Gendered Understandings and Normative Heterosexuality

In order to understand the normative positioning of women in relation to reproductive health, it is important to remember that it is fundamentally different to many other aspects of social life. All Western societies formally support the principle of gender equality. Many areas have a long way to go to achieve this, and what it might look like is still debated, but the principle is still upheld. Yet in reproductive health, gender equality can never be achieved as long as, generally speaking, only women can get pregnant. Whilst in many heterosexual relationships partners will agree on issues of fertility, if they do not, then one person’s decision has to take precedence. For me, there is no question that it should be the woman’s sole decision. Pregnancy is an embodied state for women, so all decisions that relate to being or not being pregnant have to remain with women. Whilst this does not mean that partners should necessarily be excluded, involving them should always stop short of giving them the right of decision-making over women’s bodies.

So reproductive health is, and will likely remain, an issue in which gender differences can never be eliminated due to the inherent biological divide. However, understandings of these different biological positions are constructed socially in line with gendered expectations. Having a womb and ovaries does not mean that women are biologically programmed with a desire to grow a child. As I have already shown, the idea of motherhood has long been associated with femininity, but these gendered constructions arise from social expectations. In normative expectations of femininity, women are often positioned as nurturers and carers (Skeggs 1997, 2001), and they are expected to always consider the needs of others (Jaggar 1989). Good motherhood epitomizes the performance of these values (DiQuinzio 1999). Ideas about femininity and motherhood will also be affected by other issues of identity. For example, Siraj’s (2012) study of Muslim women in Glasgow revealed that the Qur’an was an important reference point for understanding their identity as women and mothers. Nevertheless, the gendered expectations of women are often the basis for normative understandings within reproductive health.
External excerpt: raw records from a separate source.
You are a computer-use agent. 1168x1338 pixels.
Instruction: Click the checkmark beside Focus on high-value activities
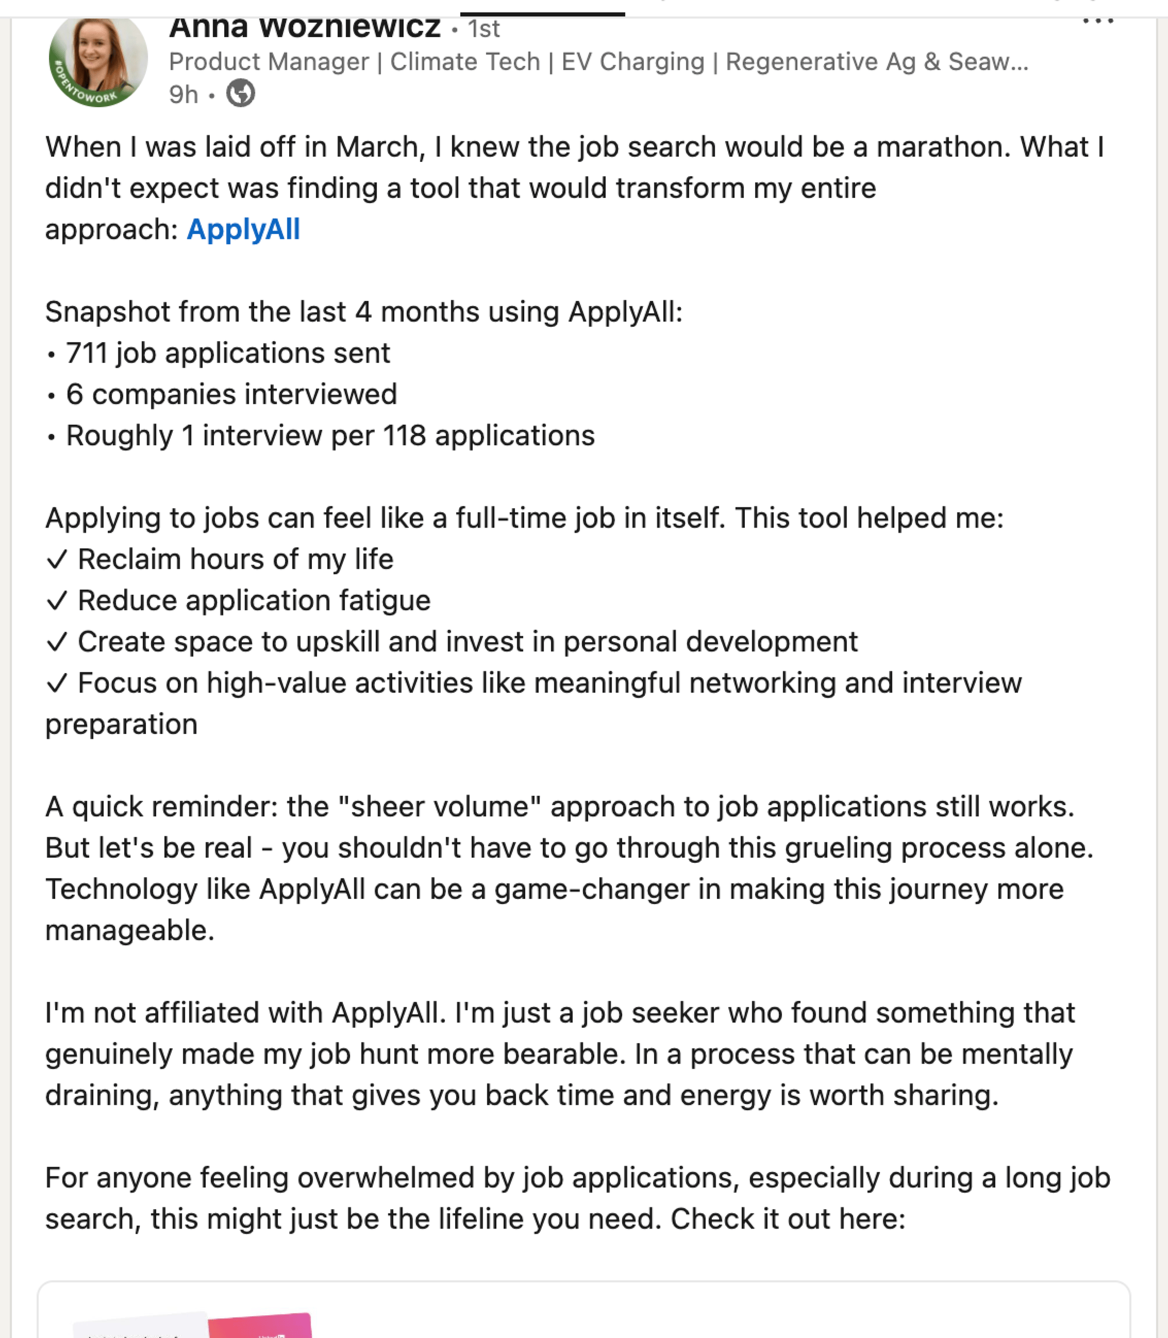coord(57,683)
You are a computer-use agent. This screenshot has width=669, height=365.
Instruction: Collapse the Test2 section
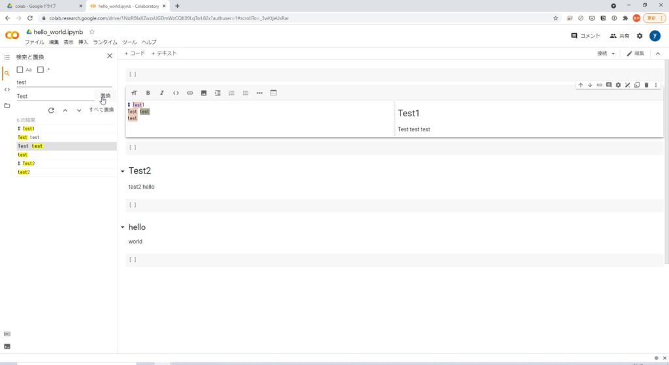click(x=123, y=171)
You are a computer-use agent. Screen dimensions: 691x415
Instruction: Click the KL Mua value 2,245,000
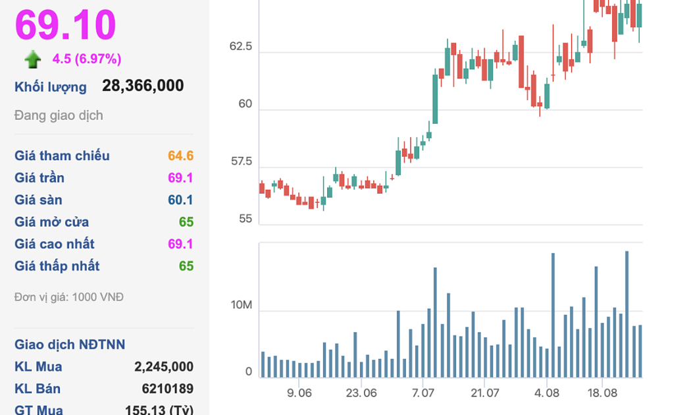pyautogui.click(x=163, y=367)
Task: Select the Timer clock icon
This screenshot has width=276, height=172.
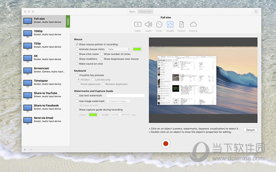Action: [x=159, y=25]
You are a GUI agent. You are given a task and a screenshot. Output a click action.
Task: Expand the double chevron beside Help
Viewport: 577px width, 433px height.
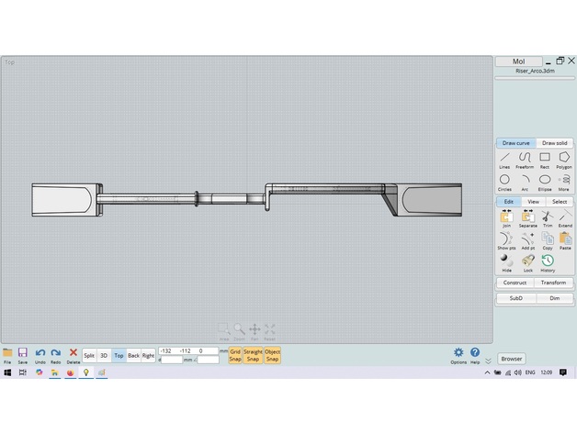[x=488, y=359]
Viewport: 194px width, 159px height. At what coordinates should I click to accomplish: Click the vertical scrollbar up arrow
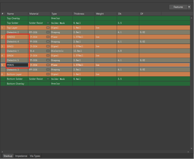click(191, 18)
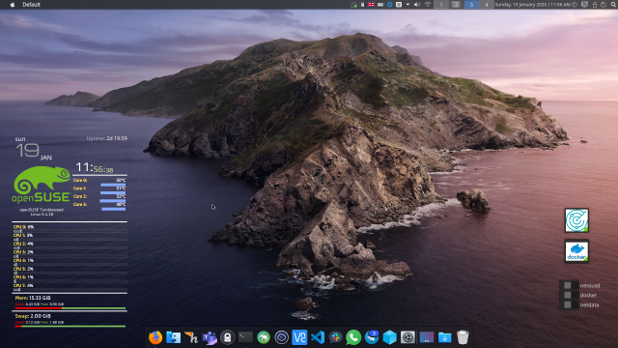Expand the hidden system tray icons arrow
The image size is (618, 348).
point(407,5)
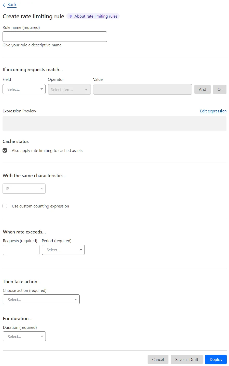
Task: Click the Edit expression link
Action: (x=213, y=111)
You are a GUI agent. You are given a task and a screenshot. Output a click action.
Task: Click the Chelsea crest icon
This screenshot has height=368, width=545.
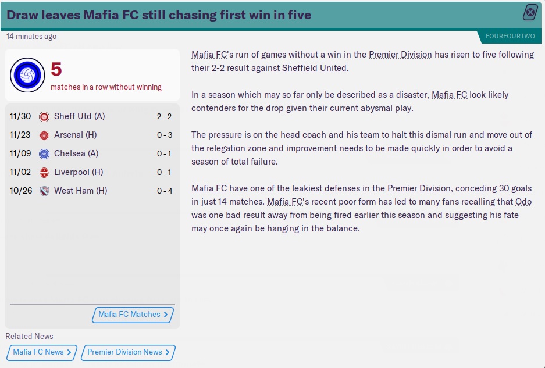[x=44, y=153]
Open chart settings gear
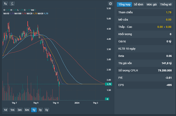This screenshot has width=176, height=116. 110,4
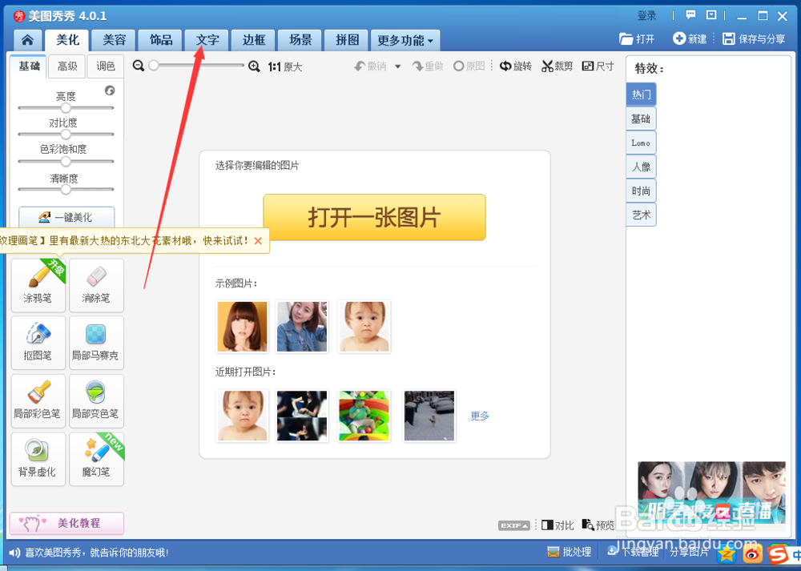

As Jackson (1999) pointed out, it is important to retain a distinction between gender and heterosexuality, even though the frameworks are interwoven. The term heterosexuality has been used to describe sexual practices, sexual identities and aspects of social structures, and its position as ‘normal or ‘natural’ meant that previously it was not necessarily examined or questioned (Jackson 1999; Jackson and Scott 2010). As Carrera et al. (2012) have shown, heteronormative scripts still dominate understandings even if there are challenges to heterosexuality’s dominate status. Whilst, like gender, heterosexuality is always constructed in relation to other aspects of identity, it retains a binary construction within differing expectations of women and men (Jackson and Scott 2010). The automatic link between heterosex/heterosexuality and reproduction has been challenged through the development of many reproductive technologies and changes in legal practices in which same-sex couples and single people can become parents. Nordqvist (2008) has shown how the increasing use of assistive conception techniques undermines heterosexual presumptions about conception and parenthood. However, as Mamo (2007) has argued, heteronormativity still retains a dominate framework and shapes the experiences of reproduction whether or not they are heterosexual. Her study of lesbian mothers found that their practices of motherhood both challenged and reinforced dominant understandings in complex ways. For example, whilst assisted reproduction allows the possibility of conception beyond heterosexuality, as Mamo (2007) argues, it can also reaffirm the fertility industry’s presumption that pregnancy is desirable for all women.